One well designed workflow with LLM "brains" at critical junctures and human oversight on the 10-15% of cases that need escalation. And more importantly, the workflow logic lives in one place, not split across multiple SaaS tools. The enterprise owns it fully. And when they need to change the rules, they update the rubric instead of reconfiguring three vendor systems.
Owning the workflow data matters. Your CV screening criteria, your invoice approval logic, your support ticket triage rules; this is the proprietary workflow knowledge that powers your company. Building a tool around your data often beats integrating a generic tool that approximates your process.
Exit Middle SaaS. Enter the era of evals
LLMs allow enterprise ops to run leaner and faster. Crack teams with 2-3 people, strong problem-solving skills and a handful of LLMs can now do what previously needed a large team. This shift requires thinking differently about how we build.
Brendan Foody, Mercor's CEO, told Lenny Rachitsky in September that we're entering the "era of evals" where evaluations become the PRDs, the sales collateral, even the product itself. He's right. Evals are what make Personal Software possible. You can't ship narrow AI tools without workflow-native measurement. The eval is the product.
If you've read my data wall piece, this is the sequel. Instead of Goodhart-Law coded benchmarks, enterprise workflow evals are what matter. Clear rubrics, measurable outcomes, dashboards that prove value to stakeholders.
Market impact notes
Vendor pricing models are breaking.
The data is clear. Klarna AI implemented LLM flows to great success, taking on the work of nearly 700 agents. They didn't buy intercom, they built workflows that automated the job Intercom was supposed to help their agents do. And Intercom is now incentivised to not price by seat anymore, but by tickets resolved. When the software does the work, seat-based pricing ($30/user/month) becomes mathematical nonsense.
The middle layer is getting squeezed. Not all SaaS dies. Services with deep proprietary data, network effects, or regulatory moats survives. Infrastructure platforms survive. Every other generic SaaS that kind of fits your process but not really; their days are numbered.

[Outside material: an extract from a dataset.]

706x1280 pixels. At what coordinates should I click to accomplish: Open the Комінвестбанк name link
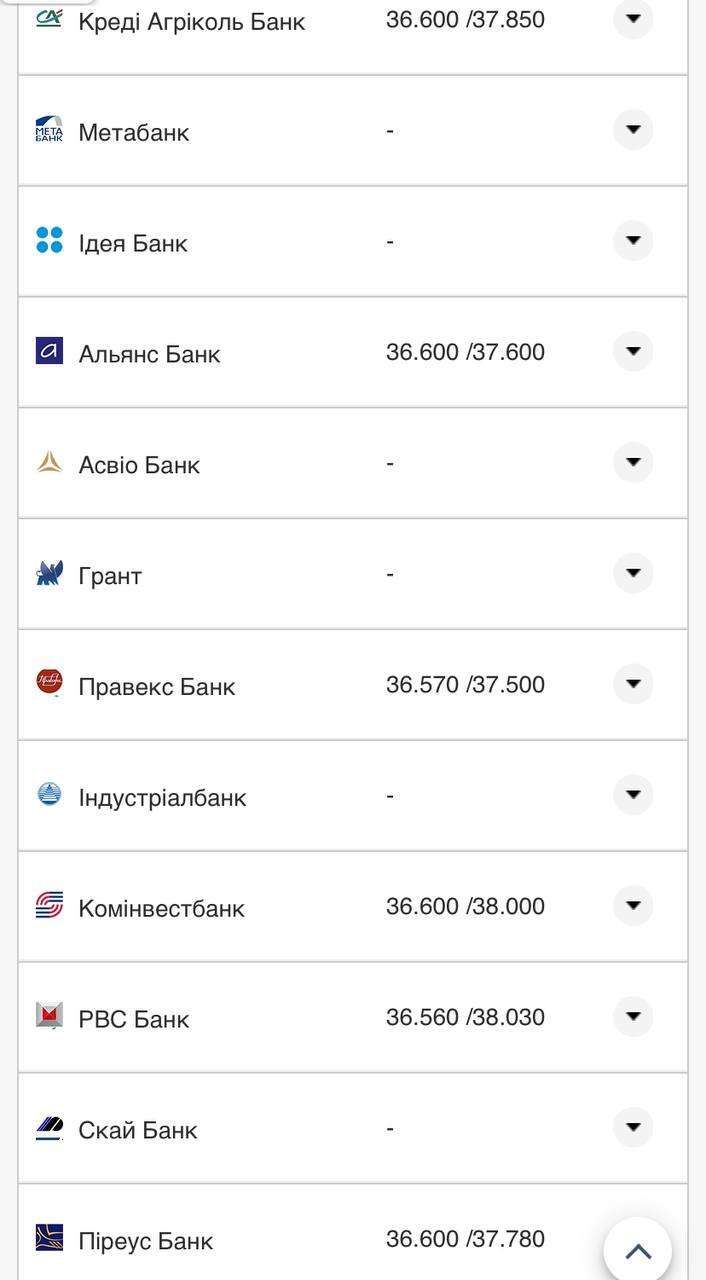click(161, 908)
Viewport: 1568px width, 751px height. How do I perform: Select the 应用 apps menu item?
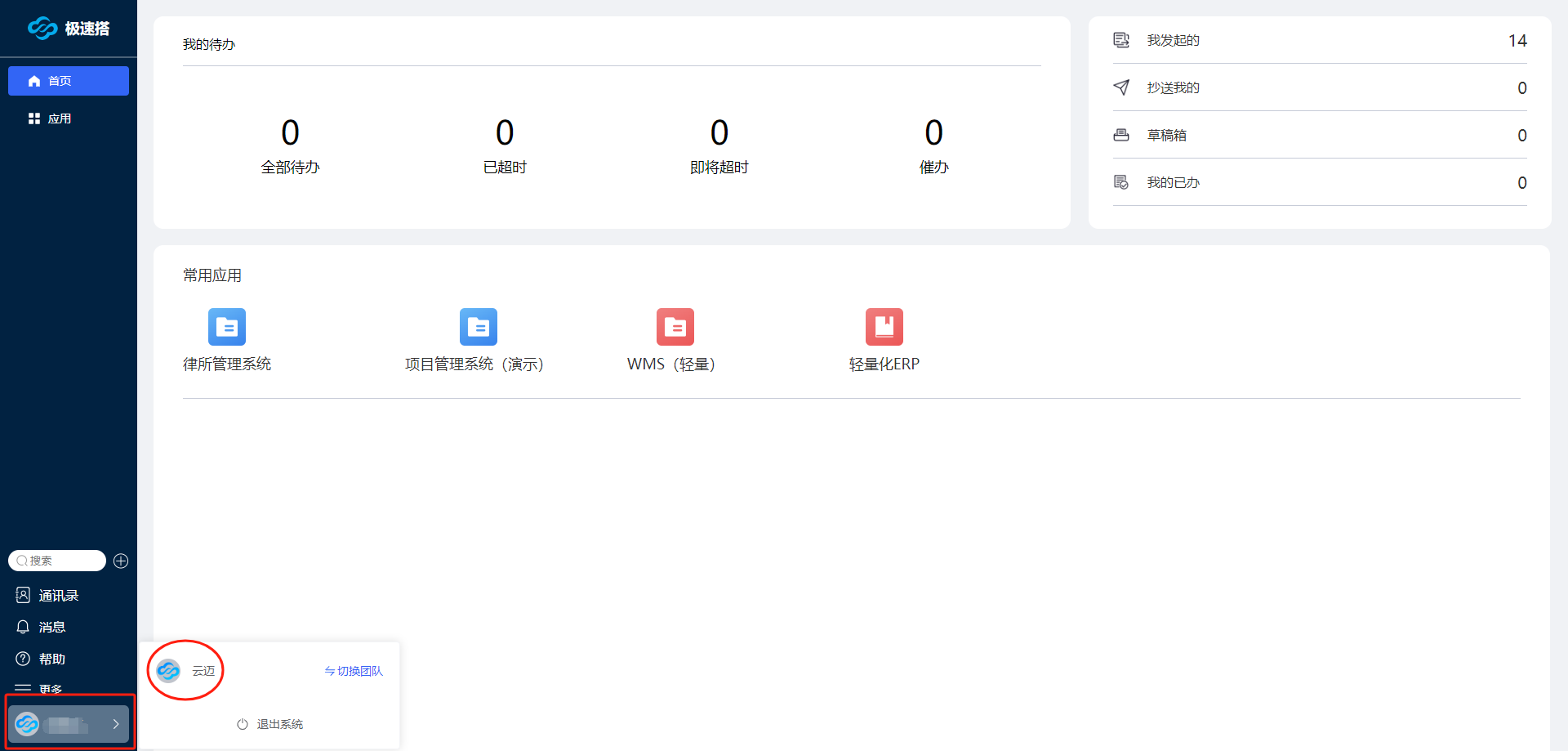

This leads to the rise of Personal Software. Instead of buying a bloated, one-size-fits-none tool, teams will build bespoke, disposable agents for their specific workflows. Now, I know what you're thinking. "Great, Bharat, you just reinvented Shadow IT. Now I have 500 unmaintained Python scripts running my finance department."
That's the wrong way to look at it. The world is learning to use LLMs to accelerate work. The good team are using engineering rigor while building strong workflows that help operations. This shows up a large vacuum for a new type of talent: The LLM-native problem solver. This is a PM, ops person or engineer who understands that in a probabilistic world, you don't write rules. You write Evals.
After all, Janet's boss doesn't want Janet to manage tools for invoices. She wants the invoices managed.